**Instrução da tarefa 1**
Segundo o texto sobre a imagem do Brasil no exterior, que cargo Mauro Armelin ocupa na ONG Amigos da Terra?
**Instrução da tarefa 2**
Prossiga o texto sobre a imagem do Brasil no exterior a partir do ponto em que ele termina.

**Texto extraído**
++++++++++
Imagem despedaçada
Assim que entrou em uma reunião virtual na quarta-feira, 20, o engenheiro florestal Mauro Armelin, diretor-executivo da ONG Amigos da Terra, começou a escutar perguntas esquisitas. Empresários alemães do setor florestal queriam saber se ele poderia ter problemas ao se expressar. “Realmente está tudo bem com você?”, “Está sofrendo algum tipo de pressão?” e “Pode falar sem preocupações ao telefone?” foram algumas das perguntas. Caso entendesse que alguma resposta poderia colocar sua vida em perigo, Armelin poderia passar a vez, avisaram simpaticamente os alemães. “Eu estava falando da minha casa e me surpreendi. Que eu saiba, minha vida não está em risco. Percebi naquele momento que a imagem que estão fazendo do Brasil lá fora é bem pior do que eu tinha imaginado”, diz o engenheiro.
A conversa remota, na qual os estrangeiros queriam prospectar negócios por aqui (eles compram fazendas para plantio de árvores de reflorestamento), não rendeu frutos. Os alemães, informados sobre o quadro político-sanitário do país, preferiram não se arriscar por aqui. As razões: dúvidas sobre a capacidade do Brasil de fazer valer as próprias leis, o desastre no combate ao coronavírus e as barulhentas disputas entre os três poderes da República. “Os estrangeiros estão colocando em debate a nossa capacidade de agir como nação”, diz o engenheiro.
++++++++++
**Informações**
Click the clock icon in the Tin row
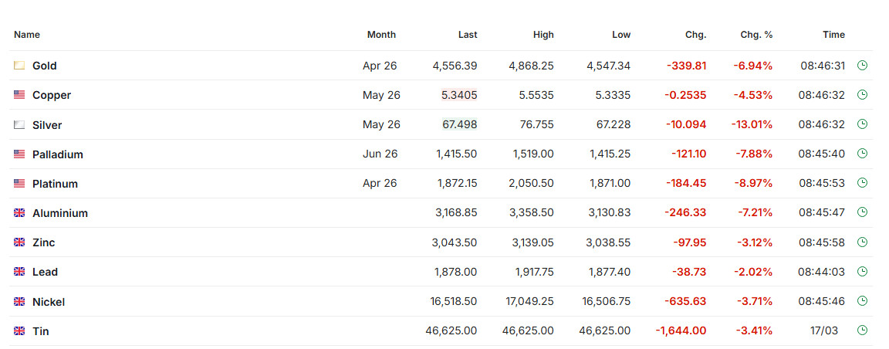 pyautogui.click(x=863, y=330)
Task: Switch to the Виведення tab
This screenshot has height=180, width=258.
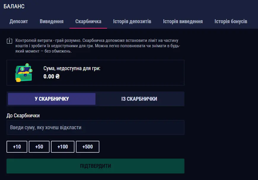Action: (51, 21)
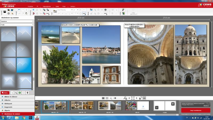The height and width of the screenshot is (120, 213).
Task: Toggle grid overview view mode
Action: 107,98
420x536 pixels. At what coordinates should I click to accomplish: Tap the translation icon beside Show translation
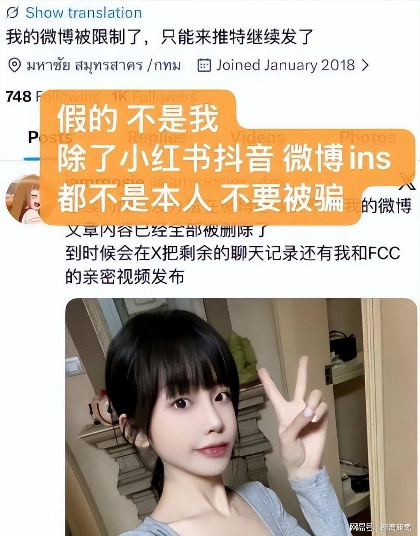pyautogui.click(x=12, y=13)
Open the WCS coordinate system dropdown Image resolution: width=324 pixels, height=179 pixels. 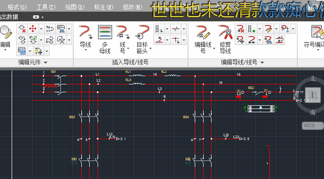pyautogui.click(x=312, y=125)
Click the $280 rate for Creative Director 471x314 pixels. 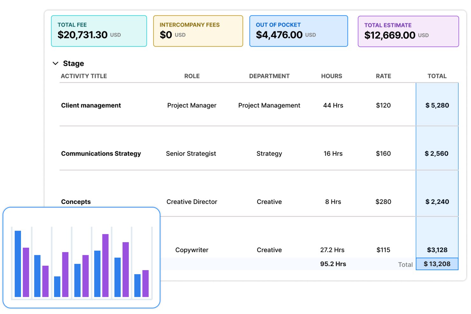pos(383,202)
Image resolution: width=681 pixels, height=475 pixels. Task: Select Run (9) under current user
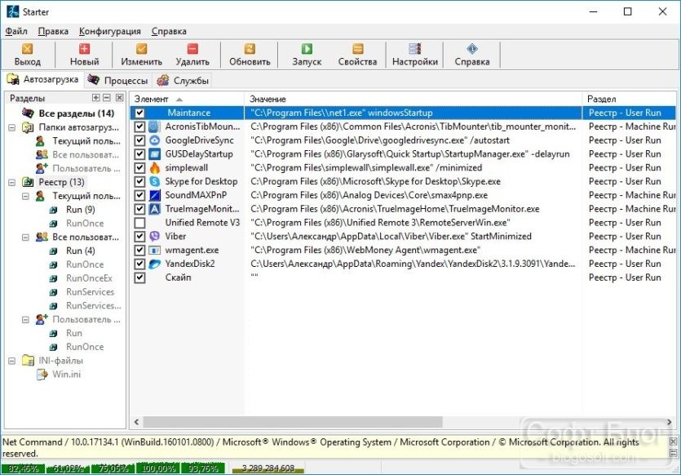81,210
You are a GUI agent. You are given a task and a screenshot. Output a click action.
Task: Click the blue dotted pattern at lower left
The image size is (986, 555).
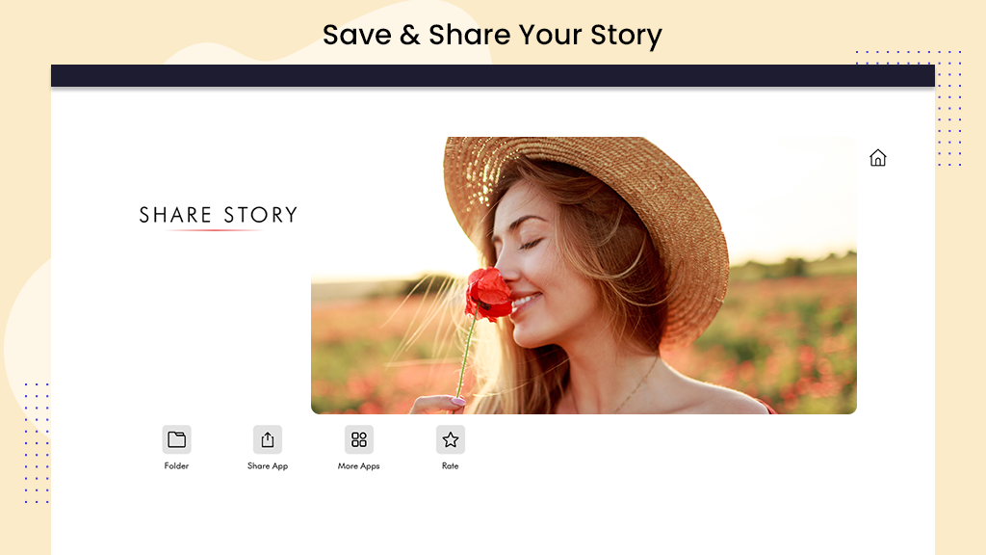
++++++++++
**Sua resposta 1**
Diretor-executivo.

**Sua resposta 2**
A péssima imagem do Brasil no exterior parece ter atingido seu ápice nos últimos dias, quando todos os principais jornais do mundo publicaram matérias desfavoráveis ao país. Não é para menos. O Brasil assumiu a liderança planetária em mortes registradas nas últimas 24 horas, ultrapassando os Estados Unidos. Na segunda-feira, 25, o presidente Jair Bolsonaro reagiu criticando a cobertura internacional. “A imprensa mundial é de esquerda. O (Donald) Trump sofre muito nos Estados Unidos também”, disse o presidente. Quem conhece jornais como o Financial Times e o Daily Telegraph, contudo, sabe que eles não podem ser rotulados como tal.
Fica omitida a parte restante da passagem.